All Exercises

Dumbbell Alternate Biceps Curl

Sculpt strong, defined biceps with the Dumbbell Alternate Biceps Curl. This isolation exercise targets each arm individually, building symmetrical upper

Intermediate
Isolation
Pull
1 min per set1 min rest

Description

An exercise that targets your biceps individually with a dumbbell.

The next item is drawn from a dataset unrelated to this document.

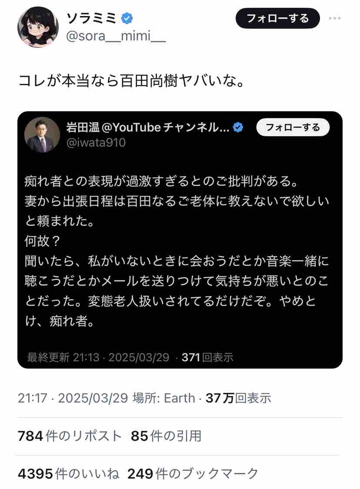This screenshot has width=360, height=489.
Task: Open the @sora__mimi__ handle link
Action: click(x=115, y=37)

How to Do Dumbbell Alternate Biceps Curl

  1. 1
    Setup

    Stand tall with your feet hip-width apart, holding a dumbbell in each hand with a supinated grip (palms facing forward). Let your arms hang fully extended by your sides.

  2. 2
    Setup

    Retract and depress your shoulders, engage your core, and maintain a neutral spine with your gaze forward throughout the exercise.

  3. 3

    Keeping your elbow tucked close to your side, slowly curl one dumbbell upwards towards your shoulder, squeezing your biceps at the peak contraction. Exhale as you curl.

  4. 4

    Slowly lower the dumbbell back to the starting position with control, fully extending your arm and feeling a stretch in your biceps. Inhale as you lower the weight.

  5. 5

    Alternate arms, repeating the curling motion with the other arm while maintaining a steady pace and focusing on isolating the biceps.

Tips

  • Actively squeeze your biceps at the peak of the contraction and focus on feeling the muscle work throughout the entire range of motion, especially during the eccentric (lowering) phase.
  • Control the negative portion of the lift by slowly lowering the dumbbell for 2-3 seconds to maximize time under tension and stimulate muscle growth.
  • Keep your elbows pinned to your sides and avoid letting them drift forward, which can engage your anterior deltoids and reduce biceps isolation.
  • Maintain a stable torso without swinging or using momentum; if you find yourself swaying, reduce the weight to ensure proper form and biceps activation.

Common Mistakes

  • ×Using momentum to lift the weight by arching your back or swinging the dumbbells reduces bicep engagement; instead, keep your torso stationary and initiate the movement solely with your biceps.
  • ×Not fully extending the arm at the bottom or not achieving a peak contraction at the top limits muscle activation; ensure you achieve a full stretch at the bottom and a hard squeeze at the top.
  • ×Allowing your elbows to move away from your sides engages other muscles and reduces biceps isolation; keep your elbows tucked in throughout the entire curl to maintain tension on the biceps.